▶ EXCERPT PROVIDED:

────

## Extracting Words from Predicted Characters 

The character extraction pipeline is currently unable to recognize spaces and as a result is unable to differentiate between distinct words. This is a starting point to determine how such an approach would work.

Before delving into this, a quick reminder that our pipeline at the moment is : 'Cover Image' -- 'A list of continuous extracted characters' -- 'A continuous string of predcicted characters'.

This continous string of all predicted characters is what we feeding into this model with the expected output being a list of predicted words that make up this string.

Two things to note:

##### 1. We need a more substantial data to better train this model. As of now we are only using data of around 4000 most common words in Italian language. Books in Italian would help the model learn more about frequencies of different words and assign proper weights accordingly

##### 2. The model is a little simplistic where we are training from scratch, mostly this was due to us wanting to learn how exactly a word segementation model works. A different approach would be to use pre calculated models and use those for predictions

In [1]:
import re
import math
import string
from collections import Counter
from __future__ import division
import random

## Tokenize the data (Input File)

We take the input file we using to train our model (for instance a book), tokenize it and store the statistics of word frequency in a counter.

In [2]:
# tokenizes the data
def tokens(text):
    "List all the word tokens (consecutive letters) in a text. Normalize to lowercase."
    return re.findall('[a-z]+', text.lower()) 

In [3]:
# text = open('./Data/italian_corpora/ita_wikipedia_2010_10K-sentences.txt').read()
# text = open('./Data/italian_corpora/Italian_Word_Dictionary.txt').read()
text = open('./Data/italian_corpora/ita_news_2005-2009_1M-sentences.txt').read()

words = tokens(text)
len(words)

18917144

In [4]:
# printing some of the tokens, them being at the top has nothing to do 
# with freqency -- they just show up at the beginning of the document.

────

▶ WHAT IS REQUIRED: Please continue the word segmentation notebook from the point where it stops.

────

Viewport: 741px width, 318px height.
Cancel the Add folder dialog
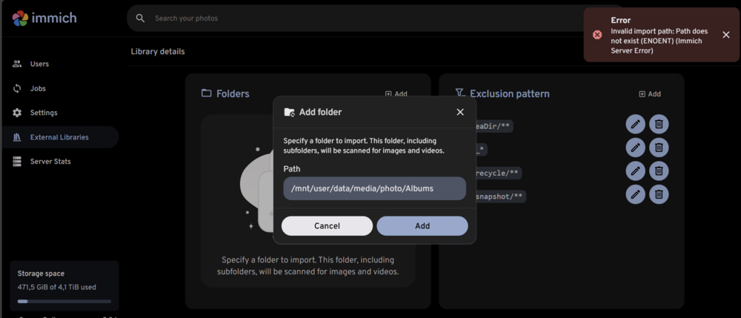(327, 226)
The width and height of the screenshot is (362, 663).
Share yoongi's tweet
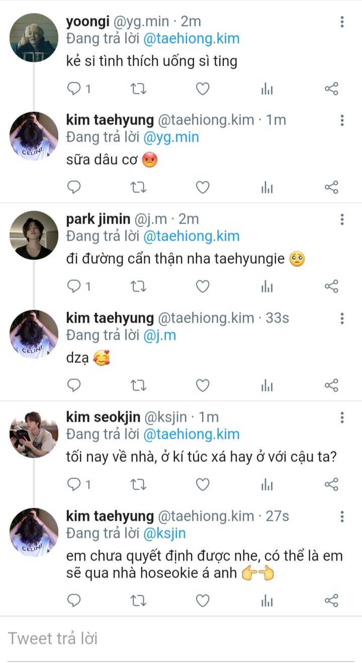(x=331, y=89)
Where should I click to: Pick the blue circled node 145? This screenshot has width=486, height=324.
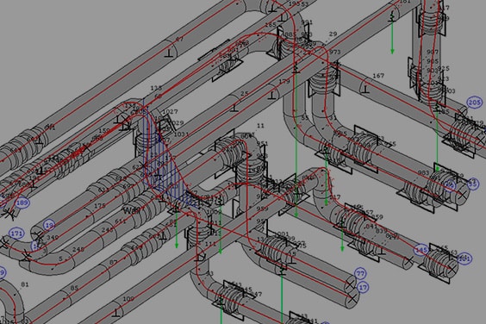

────

▶ ANSWER TO THIS EXERCISE:
print(words[:10])

['a', 'francoforte', 'in', 'evidenza', 'il', 'tecnologico', 'infineon', 'seguito', 'dai', 'finanziari']


## Convert the text to a bag of words

In [5]:
# printing the most common words, this shows the words with highest
# frequency throughout the document
Counter(words).most_common(10)

[('di', 728025),
 ('e', 476994),
 ('il', 444696),
 ('la', 389174),
 ('che', 355301),
 ('in', 303721),
 ('a', 301309),
 ('per', 276874),
 ('un', 264513),
 ('del', 210503)]

In [6]:
counts = Counter(words)

## Calculate Probabilities of Word Sequences

First, we calculate probabilities of individual words.

In [7]:
def pdist(counter):
    "Make a probability distribution, given evidence from a Counter."
    N = sum(counter.values())
    return lambda x: counter[x]/N

P = pdist(counts)

Using a sample phrase we check what the individual probabilities of each word are.

In [8]:
for w in tokens('Cio questo è un esempio'):
    print(P(w), w)

0.00016931731343801157 cio
0.0022417231692056687 questo
0.013982713246777632 un
0.00028408093737617053 esempio


Now we can add the above to calculate the probabilities of word sequences, but it would give incorrect results because we would be assuming that each word is being drawn independently of other words.

We use the product of individual probabilities to get a better estimate of the probability of a word sequence. 

In [9]:
def Pwords(words):
    "Probability of words, assuming each word is independent of others."
    return product(P(w) for w in words)

def product(nums):
    "Multiply the numbers together.  (Like `sum`, but with multiplication.)"
    result = 1
    for x in nums:
        result *= x
    return result

In [10]:
tests = ['cio',
         'cio questo',
         'cio questo un',
         'cio questo un esempio', 
         'cio olaquesto unesempio ']

for test in tests:
    print(Pwords(tokens(test)), test)

0.00016931731343801157 cio
3.7956254448164883e-07 cio questo
5.307314218704175e-09 cio questo un
1.50770679819936e-12 cio questo un esempio
0.0 cio olaquesto unesempio 


We see that the last entry which was a made up sequence of words gives a 0 probability, while the others have low but non-zero ones.

## Word Segmentation

This is the section that is most useful for us. The thinking is that since we cannot detect spaces in the character extraction process, can we take an input of continuous letters with no spaces and recover the sequence of words that make up the input.

For e.g. If the page has "Ugo Foscolo" and we can only get 'ugofoscolo' at the end of our pipeline, can we write a function split such that 

split('ugofoscolo')= 'ugo','foscolo'?

In [11]:
# using memoization to cut down on time by caching results
def memo(f):
    "Memoize function f, whose args must all be hashable."
    cache = {}
    def fmemo(*args):
        if args not in cache:
            cache[args] = f(*args)
        return cache[args]
    fmemo.cache = cache
    return fmemo

In [12]:
max_word_len = max(len(w) for w in counts)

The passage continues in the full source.